Tc(IV)Cl 4(PPh 3) 2 and Tc(III)Cl 3(CH 3CN)(PPh 3) 2 as precursors of trans dioxo technetium(V) complexes with chelating amines and tetraazamacrocycles

Abstract

The trans dioxo complexes [TcO 2(L)] + (L = 1,4,8,11-tetraazacyclotetradecane (cyclam), 1,4,8,11-tetraazacyclotetradecane-5-one, 1,4,8,11-tetraazacyclotetradecane-5,7-dione) have been prepared through a new alternative route involving the reaction of excess of the appropriate ligand with the complexes [TcCl 4(PPh 3) 2] and [TcCl 3(CH 3CN)(PPh 3) 2] in CH 3CN solution, at room temperature.
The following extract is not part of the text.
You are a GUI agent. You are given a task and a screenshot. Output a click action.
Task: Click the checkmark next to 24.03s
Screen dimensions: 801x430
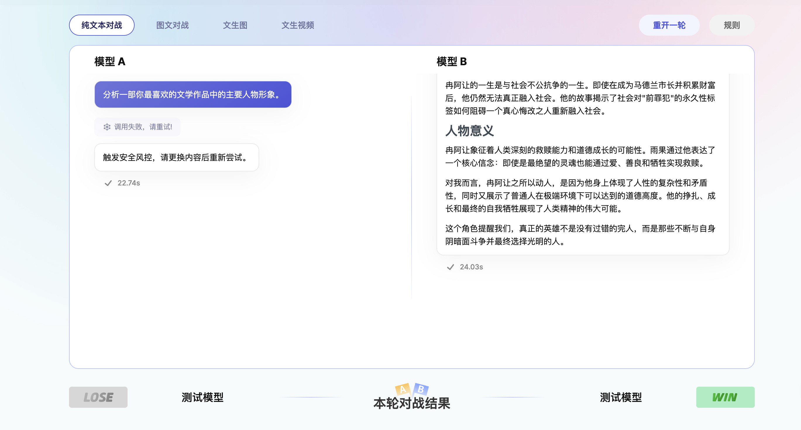[x=450, y=267]
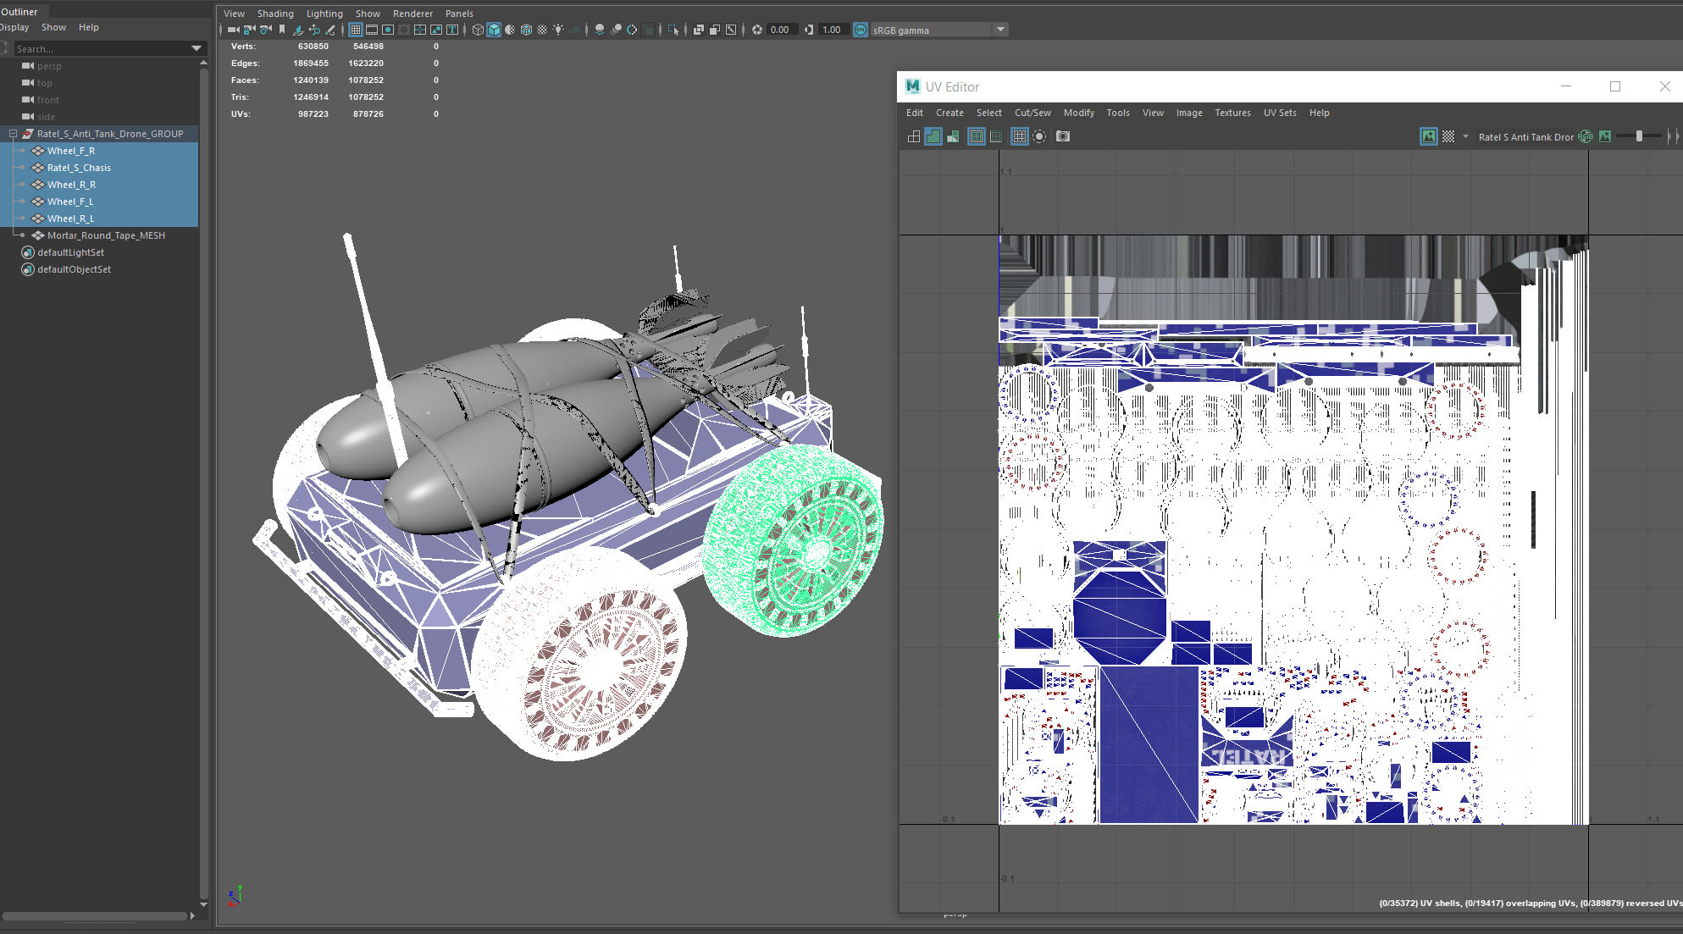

The yields of formation of the final products obtained through this new synthetic method (30–55%) are significantly higher than that found in the synthesis of the complex [TcO 2(cyclam)] + (7%) obtained through a previously reported procedure involving pertechnetate reduction by Na 2S 2O 3 in alkaline solution and in the presence of the ligand or by substitution reaction onto the mono-oxo complex [TcOCl 4] −. The new synthetic method was also efficiently applied to the synthesis of the trans dioxo complexes [TcO 2(L′) 2] + (L = enthylenediamine, 1,3-propanediamine) and [Tc 2(tad)] + (tad = 1,5,8,12-tetraazadodecane), containing bidentate and tetradentate chelating amines, giving final yields similar to those obtained using [TcOCl 4] − as starting substrate. These results indicate that the complex [TcCl 4(PPh 3) 2] and [TcCl 3(CH 3CN)(PPh 3) 2] are superior precursors for the synthesis, at macroscopic level, of trans dioxo Tc(V) complexes with tetraazamacrocylic ligands as compared to [TcO 4] − and [TcOCl 4] −. All the complexes have been characterized by elemental analysis, FTIR and mass spectra, and magnetic susceptibility measurements in solution.